Scheer oder das aktuelle Forschungsprojekt zur Römischen Reichsreligion), hat zwei gute
Gründe: 1. Die Quellen fließen (anders als für die politische Geschichte)
kontinuierlich, denn sie sind größtenteils epigraphischer, archäologischer oder
numismatischer Provenienz, und 2. bietet das weite Feld der Religion in der Antike eine
Vielfalt von Deutungsmöglichkeiten. Gerade im griechischen Osten steht dem Forscherdrang
ein nahezu unerschöpfliches Reservoir lokaler Stadt- und Stammeskulte zur Verfügung, die
alle ihre Bearbeiter suchen. Personell sind diese Kulte auch deshalb interessant, weil sie
das öffentliche Betätigungsfeld für Frauen waren, und bekanntlich geben die
literarischen Quellen allzu wenig Auskunft darüber, wie Frauen in der Öffentlichkeit
auftraten und welche Aufgaben sie übernahmen.
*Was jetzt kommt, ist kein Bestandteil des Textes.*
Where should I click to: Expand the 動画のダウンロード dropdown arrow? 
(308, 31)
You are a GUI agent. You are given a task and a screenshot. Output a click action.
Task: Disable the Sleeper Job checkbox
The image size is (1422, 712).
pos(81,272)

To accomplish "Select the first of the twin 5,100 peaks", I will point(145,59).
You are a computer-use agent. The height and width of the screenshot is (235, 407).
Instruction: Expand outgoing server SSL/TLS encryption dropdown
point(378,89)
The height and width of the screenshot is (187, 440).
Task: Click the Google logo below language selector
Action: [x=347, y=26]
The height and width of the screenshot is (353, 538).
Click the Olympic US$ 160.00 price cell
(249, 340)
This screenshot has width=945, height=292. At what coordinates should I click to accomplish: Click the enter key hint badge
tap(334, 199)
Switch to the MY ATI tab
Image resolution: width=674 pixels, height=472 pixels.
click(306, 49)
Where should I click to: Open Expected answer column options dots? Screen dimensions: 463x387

Von vielen Inschriften dagegen erfahren wir
Genaueres und auch (zumindest nach der Lektüre literarischer Quellen) Überraschendes,
zum Beispiel daß sie sehr aktiv als Priesterinnen waren, eigene kultische Aufgabenfelder
hatten, als Wohltäterinnen, Spenderinnen, Wettkämpferinnen, Festspielveranstalterinnen
auftreten konnten und sie deshalb in ebensolchem Ausmaße wie Männer geehrt wurden.
Dies
alles mag auch die Arbeit von Annette Hupfloher inspiriert haben. Sie befaßt sich in dem
hier anzuzeigenden Buch mit dem Sparta der römischen Kaiserzeit, genauer: mit den Kulten
des kaiserzeitlichen Sparta. Das Buch ist hervorgegangen aus einer Dissertation mit dem
Titel `Kultaktivität im
kaiserzeitlichen Sparta. Männer und Frauen im PriesteramtA, ein Titel, der
vielleicht noch klarer den Inhalt des Buches umschreibt. Betreut wurde die Arbeit von
Hatto H. Schmitt, dem großen Althistoriker der Münchener Universität.
Die
Autorin hat sich an ein schwieriges, wenig bearbeitetes Feld (wer außer A. Spawforth
interessierte sich schon für das politisch bedeutungslose kaiserzeitliche Sparta?)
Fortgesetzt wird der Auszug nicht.